Plaintiff alleges in her complaint, “Defendant District has purchased liability insurance
covering the types of claims made herein,” and “Defendant District has an insurance policy
which will result in the waiver of sovereign immunity.” (Doc. #41, ¶¶ 6, 53). The insurance
agreement is incidental to Plaintiff’s claims, and Plaintiff did not attach the document to her
complaint. Instead, District attached its alleged MOPERM Insurance Policy to its answer “in
opposition to the [complaint].” Plaintiff’s complaint does not, therefore, embrace the insurance
agreement District attached to its answer. Plaintiff does not specifically quote from the
document, Plaintiff does not base her claim “solely on the interpretation of the document[],” and
the parties dispute the authenticity and completeness of the document. BJC Health Sys., 348 F.3d
at 687; Jenisio, 187 F.3d at 972. Thus, the Court finds that the insurance policy is a document
outside the pleadings, and the policy will not be considered for purposes of this motion.
5
Even if the Court considered the insurance policy as part of the pleadings, the Court still
cannot examine the document because Plaintiff disputes its authenticity. Ashanti, 666 F.3d at
1151. District did not submit an affidavit authenticating the insurance policy, but instead relied
only upon an unattested certification of “Mike McCray of MOPERM” and District’s claim in its
answer that a true and accurate copy of the Memorandum of Coverage is attached to its answer.
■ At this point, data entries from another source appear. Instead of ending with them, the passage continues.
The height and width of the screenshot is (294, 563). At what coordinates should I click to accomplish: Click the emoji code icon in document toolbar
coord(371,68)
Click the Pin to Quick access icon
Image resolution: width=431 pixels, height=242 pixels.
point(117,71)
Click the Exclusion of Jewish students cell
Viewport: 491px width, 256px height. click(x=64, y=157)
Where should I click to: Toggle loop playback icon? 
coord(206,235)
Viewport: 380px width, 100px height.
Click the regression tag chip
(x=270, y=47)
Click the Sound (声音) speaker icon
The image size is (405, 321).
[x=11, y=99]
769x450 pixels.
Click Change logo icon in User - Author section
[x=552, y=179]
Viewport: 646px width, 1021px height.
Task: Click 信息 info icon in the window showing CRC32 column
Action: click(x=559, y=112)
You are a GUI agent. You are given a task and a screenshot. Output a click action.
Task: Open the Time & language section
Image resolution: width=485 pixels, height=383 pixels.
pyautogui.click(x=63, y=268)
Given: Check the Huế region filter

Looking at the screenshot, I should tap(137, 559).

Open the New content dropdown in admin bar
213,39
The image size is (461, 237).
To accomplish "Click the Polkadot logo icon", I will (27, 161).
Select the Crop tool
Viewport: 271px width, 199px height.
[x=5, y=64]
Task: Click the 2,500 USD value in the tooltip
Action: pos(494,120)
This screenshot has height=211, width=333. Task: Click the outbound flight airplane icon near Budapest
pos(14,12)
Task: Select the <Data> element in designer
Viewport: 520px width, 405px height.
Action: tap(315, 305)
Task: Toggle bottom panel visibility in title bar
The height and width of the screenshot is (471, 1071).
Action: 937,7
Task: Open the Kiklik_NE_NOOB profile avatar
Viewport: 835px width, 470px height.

(Doc. #42, p. 4); see Life Investors Ins. Co. of Am. v. Fed. City Region, Inc., 687 F.3d 1117,
1121–22 (8th Cir. 2012) (requiring that in order for a document to be considered “[it] must be
authenticated by and attached to an affidavit made on personal knowledge setting forth such facts
as would be admissible in evidence . . .”). Further, it is inappropriate for the Court to resolve the
applicability of the insurance policy at the motion to dismiss stage, particularly where there are
factual questions as to the authenticity and completeness of a document. For the reasons stated
above, Defendant’s motion to dismiss is denied.
IV.
CONCLUSION
Accordingly, it is hereby
ORDERED Defendant Blue Springs School District’s Partial Motion to Dismiss (Doc.
#26) Plaintiff AP’s Second Amended Complaint is DENIED.
/s/ Stephen R. Bough
STEPHEN R. BOUGH
UNITED STATES DISTRICT JUDGE
Dated: October 7, 2015
6
Disclaimer: Justia Dockets & Filings provides public litigation records from the federal appellate and district courts. These filings and docket sheets should not be considered findings of fact or liability, nor do they necessarily reflect the view of Justia.
Why Is My Information Online?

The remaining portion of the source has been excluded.